Marchers were carrying placards and banners- many in the Catalan language – accussing the Madrid government of dragging its feet over the issue. Protesters say it has not honoured its pledge made in 2015 to allow more than 17,000 refugees into Spain within two years. Over that time, the Spanish state has accepted only about 1,100 refugees.
The rally, organised by a group calling itself Casa Nostra Casa Vostra (Our home is your home), finished at the Mediterranean coast in Barcelona – a symbolic location given the more than 5,000 refugees who lost their lives trying to cross the sea last year alone.
Many protesters chanted “Open the borders!” and oppose European border closures that left thousands of refugees trapped in Greece, Serbia and Italy. Another demand of the protesters are equal rights for refugees and migrants.
As a part of the Enough is Enough team supported refugees in Greece and Serbia earlier this month, we already noticed that many of the activists who are supporting refugees on the so-called Balkan route were, apart from other countries, coming from Catalunya, Basque country and other parts of Spain. Some Basque and Catalonian activists even challenged EU border closures by acts of civil disobedience and were arrested in Greece.

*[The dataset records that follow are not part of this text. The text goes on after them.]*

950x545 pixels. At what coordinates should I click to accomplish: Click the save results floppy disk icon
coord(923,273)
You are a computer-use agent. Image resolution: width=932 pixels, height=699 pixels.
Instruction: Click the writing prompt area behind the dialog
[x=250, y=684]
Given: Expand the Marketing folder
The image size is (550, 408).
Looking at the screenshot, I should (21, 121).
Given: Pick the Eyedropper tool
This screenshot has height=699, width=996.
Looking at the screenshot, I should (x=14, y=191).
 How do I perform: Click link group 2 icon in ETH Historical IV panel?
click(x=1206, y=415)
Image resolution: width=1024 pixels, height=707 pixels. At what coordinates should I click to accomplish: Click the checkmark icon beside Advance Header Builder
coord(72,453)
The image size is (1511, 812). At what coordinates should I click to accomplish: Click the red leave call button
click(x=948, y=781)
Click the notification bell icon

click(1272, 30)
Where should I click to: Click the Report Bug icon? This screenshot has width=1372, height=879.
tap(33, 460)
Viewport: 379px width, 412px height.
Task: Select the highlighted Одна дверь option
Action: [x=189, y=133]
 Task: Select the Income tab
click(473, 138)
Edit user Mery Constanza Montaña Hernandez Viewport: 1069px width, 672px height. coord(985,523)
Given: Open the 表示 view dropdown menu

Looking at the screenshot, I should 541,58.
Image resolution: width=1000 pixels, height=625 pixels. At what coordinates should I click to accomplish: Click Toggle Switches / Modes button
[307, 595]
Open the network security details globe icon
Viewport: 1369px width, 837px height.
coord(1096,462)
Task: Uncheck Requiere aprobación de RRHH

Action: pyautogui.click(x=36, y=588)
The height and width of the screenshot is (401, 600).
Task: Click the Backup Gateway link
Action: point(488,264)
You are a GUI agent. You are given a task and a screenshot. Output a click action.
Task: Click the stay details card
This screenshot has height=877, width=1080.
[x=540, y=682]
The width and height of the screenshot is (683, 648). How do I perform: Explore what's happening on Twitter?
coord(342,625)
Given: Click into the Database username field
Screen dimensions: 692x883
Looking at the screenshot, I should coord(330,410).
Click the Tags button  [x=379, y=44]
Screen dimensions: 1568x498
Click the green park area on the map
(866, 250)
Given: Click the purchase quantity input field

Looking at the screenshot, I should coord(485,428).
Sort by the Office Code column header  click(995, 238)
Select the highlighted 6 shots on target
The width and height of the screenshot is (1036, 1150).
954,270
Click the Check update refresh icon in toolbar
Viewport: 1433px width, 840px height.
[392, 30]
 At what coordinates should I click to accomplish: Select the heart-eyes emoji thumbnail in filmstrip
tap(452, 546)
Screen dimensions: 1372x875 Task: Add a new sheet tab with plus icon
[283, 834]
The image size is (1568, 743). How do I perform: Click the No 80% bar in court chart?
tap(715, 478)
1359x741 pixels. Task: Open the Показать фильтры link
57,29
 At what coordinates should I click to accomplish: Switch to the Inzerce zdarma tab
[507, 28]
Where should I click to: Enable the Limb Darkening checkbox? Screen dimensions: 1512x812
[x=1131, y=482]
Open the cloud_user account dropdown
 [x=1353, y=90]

Yesterdays mass demonstration for the rights of refugees can be seen as an encouraging sign that more and more people are opposing European border closures and willing to join protests against the inhumane and racist policies against refugees of many EU governments. Earlier this month several German states decided to stop deportations of Afghan refugees to the war torn country after massive protests in airports and in front of state parliaments.